FORMAZIONE AS ROMA | “Arrivano i nostri”: i reduci di Fonseca cambiano la Roma?

Questa è LA DOMANDA che è balenata in testa a molti analisti all’interno dell’ennesimo momento d’affollamento nell’infermeria della Roma. La squadra di Paulo Fonseca è stata capace di ovviare con personalità e soluzioni improvvisate. Come cambieranno i giallorossi col ritorno di tanti interpreti “titolari”?

TORNA A CASA MANCIO – Il primo tassello del puzzle che molto probabilmente tornerà nella posizione d’origine e Gianluca Mancini. Al netto di Parma, le prestazioni da mediano hanno generato più di qualche applauso, ma l’apporto che l’azzurro può fornire al fianco di Smalling sembra di gran lunga maggiore rispetto a quello regalato dalle temporanee amnesie del Comandante Fazio. La Roma è diventata solida?
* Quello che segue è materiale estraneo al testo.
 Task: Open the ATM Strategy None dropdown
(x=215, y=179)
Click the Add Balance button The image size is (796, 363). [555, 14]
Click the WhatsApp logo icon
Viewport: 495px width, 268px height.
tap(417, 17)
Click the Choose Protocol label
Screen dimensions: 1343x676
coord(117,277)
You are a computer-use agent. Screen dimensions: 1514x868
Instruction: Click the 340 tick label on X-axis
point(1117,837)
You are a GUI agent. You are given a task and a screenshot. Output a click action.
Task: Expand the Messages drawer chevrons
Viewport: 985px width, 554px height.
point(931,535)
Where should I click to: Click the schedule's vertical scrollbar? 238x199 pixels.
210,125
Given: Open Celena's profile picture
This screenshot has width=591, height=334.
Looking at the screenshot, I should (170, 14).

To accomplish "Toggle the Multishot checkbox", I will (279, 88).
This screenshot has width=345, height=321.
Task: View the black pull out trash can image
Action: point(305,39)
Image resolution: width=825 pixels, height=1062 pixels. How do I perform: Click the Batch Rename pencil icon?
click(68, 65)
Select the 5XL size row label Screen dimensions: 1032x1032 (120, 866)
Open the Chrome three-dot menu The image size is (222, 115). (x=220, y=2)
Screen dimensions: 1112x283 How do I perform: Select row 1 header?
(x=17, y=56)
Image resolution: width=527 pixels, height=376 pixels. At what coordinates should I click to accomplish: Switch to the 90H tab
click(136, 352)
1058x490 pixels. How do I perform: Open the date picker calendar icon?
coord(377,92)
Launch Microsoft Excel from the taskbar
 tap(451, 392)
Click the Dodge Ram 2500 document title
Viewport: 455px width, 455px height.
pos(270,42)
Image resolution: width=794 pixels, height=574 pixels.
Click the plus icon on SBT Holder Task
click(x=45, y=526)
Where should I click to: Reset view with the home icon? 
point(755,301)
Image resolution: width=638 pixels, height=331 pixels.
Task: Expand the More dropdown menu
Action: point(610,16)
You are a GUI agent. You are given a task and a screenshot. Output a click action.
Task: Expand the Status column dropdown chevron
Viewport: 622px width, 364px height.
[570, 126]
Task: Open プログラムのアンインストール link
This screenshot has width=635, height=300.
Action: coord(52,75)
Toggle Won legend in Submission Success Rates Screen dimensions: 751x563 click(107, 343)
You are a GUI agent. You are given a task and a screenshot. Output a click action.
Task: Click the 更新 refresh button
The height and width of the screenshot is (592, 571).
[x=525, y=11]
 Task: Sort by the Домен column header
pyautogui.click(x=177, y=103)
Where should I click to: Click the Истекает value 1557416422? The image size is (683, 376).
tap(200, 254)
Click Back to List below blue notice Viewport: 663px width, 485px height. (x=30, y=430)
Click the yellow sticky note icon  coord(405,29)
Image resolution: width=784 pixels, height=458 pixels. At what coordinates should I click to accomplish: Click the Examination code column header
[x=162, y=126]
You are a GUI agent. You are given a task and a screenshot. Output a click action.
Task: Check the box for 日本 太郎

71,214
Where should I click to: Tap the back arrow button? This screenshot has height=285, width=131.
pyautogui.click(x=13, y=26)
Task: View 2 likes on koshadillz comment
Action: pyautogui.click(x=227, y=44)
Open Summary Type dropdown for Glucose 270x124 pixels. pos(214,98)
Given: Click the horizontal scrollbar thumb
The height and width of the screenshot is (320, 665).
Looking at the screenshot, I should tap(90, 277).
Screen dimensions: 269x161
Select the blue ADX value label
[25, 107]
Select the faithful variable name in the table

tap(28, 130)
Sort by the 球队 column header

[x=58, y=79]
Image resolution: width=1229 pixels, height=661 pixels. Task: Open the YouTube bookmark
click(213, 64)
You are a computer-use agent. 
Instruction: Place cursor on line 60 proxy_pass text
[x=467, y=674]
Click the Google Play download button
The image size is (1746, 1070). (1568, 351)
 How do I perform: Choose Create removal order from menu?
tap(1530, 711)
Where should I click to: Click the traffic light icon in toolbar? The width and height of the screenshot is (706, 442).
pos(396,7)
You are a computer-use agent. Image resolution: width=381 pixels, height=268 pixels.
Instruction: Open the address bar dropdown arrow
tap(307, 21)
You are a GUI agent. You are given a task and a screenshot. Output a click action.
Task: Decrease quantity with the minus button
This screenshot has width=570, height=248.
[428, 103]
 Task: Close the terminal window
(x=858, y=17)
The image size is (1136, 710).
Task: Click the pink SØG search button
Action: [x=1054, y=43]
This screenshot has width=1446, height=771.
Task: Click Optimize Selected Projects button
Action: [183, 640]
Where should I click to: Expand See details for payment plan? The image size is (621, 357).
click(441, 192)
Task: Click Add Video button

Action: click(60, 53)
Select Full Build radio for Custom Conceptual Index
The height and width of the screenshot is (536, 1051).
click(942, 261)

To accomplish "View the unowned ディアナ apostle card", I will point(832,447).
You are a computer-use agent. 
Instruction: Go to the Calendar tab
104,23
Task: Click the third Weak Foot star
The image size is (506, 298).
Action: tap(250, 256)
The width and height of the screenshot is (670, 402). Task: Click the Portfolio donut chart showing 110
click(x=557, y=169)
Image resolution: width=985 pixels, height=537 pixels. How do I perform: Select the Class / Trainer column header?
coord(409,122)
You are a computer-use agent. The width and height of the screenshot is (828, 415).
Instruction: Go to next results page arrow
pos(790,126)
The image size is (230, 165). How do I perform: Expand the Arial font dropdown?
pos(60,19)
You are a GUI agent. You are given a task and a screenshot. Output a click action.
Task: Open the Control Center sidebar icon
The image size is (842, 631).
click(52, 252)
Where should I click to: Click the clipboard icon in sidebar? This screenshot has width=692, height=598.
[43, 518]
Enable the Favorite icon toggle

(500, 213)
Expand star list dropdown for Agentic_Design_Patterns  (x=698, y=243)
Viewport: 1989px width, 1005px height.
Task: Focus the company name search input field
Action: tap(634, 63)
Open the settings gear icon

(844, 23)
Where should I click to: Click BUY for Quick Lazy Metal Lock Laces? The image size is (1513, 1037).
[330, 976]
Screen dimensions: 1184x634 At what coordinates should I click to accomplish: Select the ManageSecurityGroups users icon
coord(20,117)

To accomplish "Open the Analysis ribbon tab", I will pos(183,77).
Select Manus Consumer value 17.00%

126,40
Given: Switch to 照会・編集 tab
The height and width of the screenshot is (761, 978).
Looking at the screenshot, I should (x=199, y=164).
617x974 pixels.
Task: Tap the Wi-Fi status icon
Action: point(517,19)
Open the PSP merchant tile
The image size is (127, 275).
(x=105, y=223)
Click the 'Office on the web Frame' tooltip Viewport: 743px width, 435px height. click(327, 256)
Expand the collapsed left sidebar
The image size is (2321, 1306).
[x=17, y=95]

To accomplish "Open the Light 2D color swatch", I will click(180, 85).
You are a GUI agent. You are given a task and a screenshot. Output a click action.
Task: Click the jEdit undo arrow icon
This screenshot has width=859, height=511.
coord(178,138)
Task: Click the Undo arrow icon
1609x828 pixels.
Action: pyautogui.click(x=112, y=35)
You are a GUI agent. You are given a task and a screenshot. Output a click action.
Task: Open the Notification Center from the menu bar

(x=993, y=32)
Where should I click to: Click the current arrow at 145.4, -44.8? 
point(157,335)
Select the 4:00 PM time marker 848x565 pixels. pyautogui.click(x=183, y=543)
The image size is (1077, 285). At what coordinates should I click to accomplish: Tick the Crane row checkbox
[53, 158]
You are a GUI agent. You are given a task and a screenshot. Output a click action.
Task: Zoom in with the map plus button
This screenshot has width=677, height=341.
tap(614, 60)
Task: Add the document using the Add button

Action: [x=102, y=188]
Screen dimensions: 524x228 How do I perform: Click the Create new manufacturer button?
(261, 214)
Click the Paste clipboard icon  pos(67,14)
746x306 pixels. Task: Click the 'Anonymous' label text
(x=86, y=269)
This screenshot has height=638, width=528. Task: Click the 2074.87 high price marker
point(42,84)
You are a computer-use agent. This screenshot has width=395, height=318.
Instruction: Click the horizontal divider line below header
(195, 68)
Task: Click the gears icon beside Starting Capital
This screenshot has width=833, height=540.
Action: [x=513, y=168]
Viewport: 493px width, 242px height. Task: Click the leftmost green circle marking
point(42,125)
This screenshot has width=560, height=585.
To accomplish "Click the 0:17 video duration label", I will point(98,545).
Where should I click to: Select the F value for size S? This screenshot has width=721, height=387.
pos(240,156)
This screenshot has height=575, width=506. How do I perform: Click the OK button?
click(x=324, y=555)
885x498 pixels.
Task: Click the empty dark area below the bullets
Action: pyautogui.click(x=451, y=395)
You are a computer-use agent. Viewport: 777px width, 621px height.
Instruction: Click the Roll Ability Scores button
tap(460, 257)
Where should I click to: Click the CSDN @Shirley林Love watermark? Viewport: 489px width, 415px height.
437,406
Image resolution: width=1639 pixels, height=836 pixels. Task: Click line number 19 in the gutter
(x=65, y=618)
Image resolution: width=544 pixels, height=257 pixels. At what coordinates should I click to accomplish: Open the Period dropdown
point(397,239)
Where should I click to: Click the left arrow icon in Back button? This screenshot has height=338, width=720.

Lo dimostri con i difensori scelti sul mercato per la campagna 2019/2020.



PIÙ SIAMO, MEGLIO STIAMO – L’abbondanza può davvero diventare un problema per un tecnico che ha lavorato con i ranghi al minimo sindacale praticamente dall’inizio della stagione?
Secondo noi no: l’impronta di gioco data da Fonseca, con un attacco spavaldo ed una fase di recupero palla aggressiva, ha investito titolari e panchinari allo stesso modo. Il cruccio semmai è quello di aver dovuto raschiare il fondo del barile anche quando le energie non c’erano più, impoverendo alcune prestazioni (Monchengladbach e Parma) che hanno portato a noiose cadute.
Pellegrini, Mkhitaryan, Diawara, Under (da snellire, ndr) non sono solo ossigeno nei polmoni di una squadra che non può permettersi pause se vuole giocare la prossima Champions League. Essi rappresentano qualità, giocate singole e meccanismi di squadra che ora i tifosi della Roma vogliono vedere con continuità in campo, sperando che il valzer degli infortuni sia stato già abbondantemente scontato col travagliato inizio di stagione.